◆ **The exercise**: Render the following items as a numbered list, leaving out blank lines.

##########

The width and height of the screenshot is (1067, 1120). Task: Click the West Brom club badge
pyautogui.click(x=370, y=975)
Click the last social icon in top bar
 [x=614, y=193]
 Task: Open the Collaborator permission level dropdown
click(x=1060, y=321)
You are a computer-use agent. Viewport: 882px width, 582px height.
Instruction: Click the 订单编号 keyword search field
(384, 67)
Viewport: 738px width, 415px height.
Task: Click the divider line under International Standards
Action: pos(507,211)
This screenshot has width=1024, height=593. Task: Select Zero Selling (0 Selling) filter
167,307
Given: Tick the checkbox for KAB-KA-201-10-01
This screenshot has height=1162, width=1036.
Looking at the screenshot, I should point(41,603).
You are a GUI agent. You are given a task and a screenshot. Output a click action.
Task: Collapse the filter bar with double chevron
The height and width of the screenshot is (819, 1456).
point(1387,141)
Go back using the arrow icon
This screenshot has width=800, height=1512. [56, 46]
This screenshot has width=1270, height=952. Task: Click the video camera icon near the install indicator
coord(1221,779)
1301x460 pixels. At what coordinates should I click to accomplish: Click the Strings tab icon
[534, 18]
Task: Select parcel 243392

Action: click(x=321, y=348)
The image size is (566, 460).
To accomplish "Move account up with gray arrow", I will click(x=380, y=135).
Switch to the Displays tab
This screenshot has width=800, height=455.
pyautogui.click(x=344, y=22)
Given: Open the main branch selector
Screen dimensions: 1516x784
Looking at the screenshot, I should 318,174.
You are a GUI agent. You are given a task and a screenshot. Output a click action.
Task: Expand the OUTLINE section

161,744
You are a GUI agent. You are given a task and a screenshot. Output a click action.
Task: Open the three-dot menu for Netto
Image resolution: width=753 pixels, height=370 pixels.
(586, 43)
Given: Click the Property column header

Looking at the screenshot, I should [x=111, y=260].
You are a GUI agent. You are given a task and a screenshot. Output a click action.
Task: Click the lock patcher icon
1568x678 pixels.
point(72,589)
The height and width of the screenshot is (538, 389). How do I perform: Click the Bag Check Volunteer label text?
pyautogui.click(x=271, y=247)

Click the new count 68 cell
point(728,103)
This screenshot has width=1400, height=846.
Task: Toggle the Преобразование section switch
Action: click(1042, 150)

##########

◆ **Result below**:
1. The width and height of the screenshot is (1067, 1120). Task: Click the West Brom club badge
2. pyautogui.click(x=370, y=975)
3. Click the last social icon in top bar
4.  [x=614, y=193]
5.  Task: Open the Collaborator permission level dropdown
6. click(x=1060, y=321)
7. You are a computer-use agent. Viewport: 882px width, 582px height.
8. Instruction: Click the 订单编号 keyword search field
9. (384, 67)
10. Viewport: 738px width, 415px height.
11. Task: Click the divider line under International Standards
12. Action: pos(507,211)
13. This screenshot has width=1024, height=593. Task: Select Zero Selling (0 Selling) filter
14. 167,307
15. Given: Tick the checkbox for KAB-KA-201-10-01
16. This screenshot has height=1162, width=1036.
17. Looking at the screenshot, I should point(41,603).
18. You are a GUI agent. You are given a task and a screenshot. Output a click action.
19. Task: Collapse the filter bar with double chevron
20. The height and width of the screenshot is (819, 1456).
21. point(1387,141)
22. Go back using the arrow icon
23. This screenshot has width=800, height=1512. [56, 46]
24. This screenshot has width=1270, height=952. Task: Click the video camera icon near the install indicator
25. coord(1221,779)
26. 1301x460 pixels. At what coordinates should I click to accomplish: Click the Strings tab icon
27. [534, 18]
28. Task: Select parcel 243392
29. Action: click(x=321, y=348)
30. The image size is (566, 460).
31. To accomplish "Move account up with gray arrow", I will click(x=380, y=135).
32. Switch to the Displays tab
33. This screenshot has width=800, height=455.
34. pyautogui.click(x=344, y=22)
35. Given: Open the main branch selector
36. Screen dimensions: 1516x784
37. Looking at the screenshot, I should 318,174.
38. You are a GUI agent. You are given a task and a screenshot. Output a click action.
39. Task: Expand the OUTLINE section
40. 161,744
41. You are a GUI agent. You are given a task and a screenshot. Output a click action.
42. Task: Open the three-dot menu for Netto
43. Image resolution: width=753 pixels, height=370 pixels.
44. (586, 43)
45. Given: Click the Property column header
46. Looking at the screenshot, I should [x=111, y=260].
47. You are a GUI agent. You are given a task and a screenshot. Output a click action.
48. Task: Click the lock patcher icon
49. 1568x678 pixels.
50. point(72,589)
51. The height and width of the screenshot is (538, 389). How do I perform: Click the Bag Check Volunteer label text?
52. pyautogui.click(x=271, y=247)
53. Click the new count 68 cell
54. point(728,103)
55. This screenshot has width=1400, height=846.
56. Task: Toggle the Преобразование section switch
57. Action: click(1042, 150)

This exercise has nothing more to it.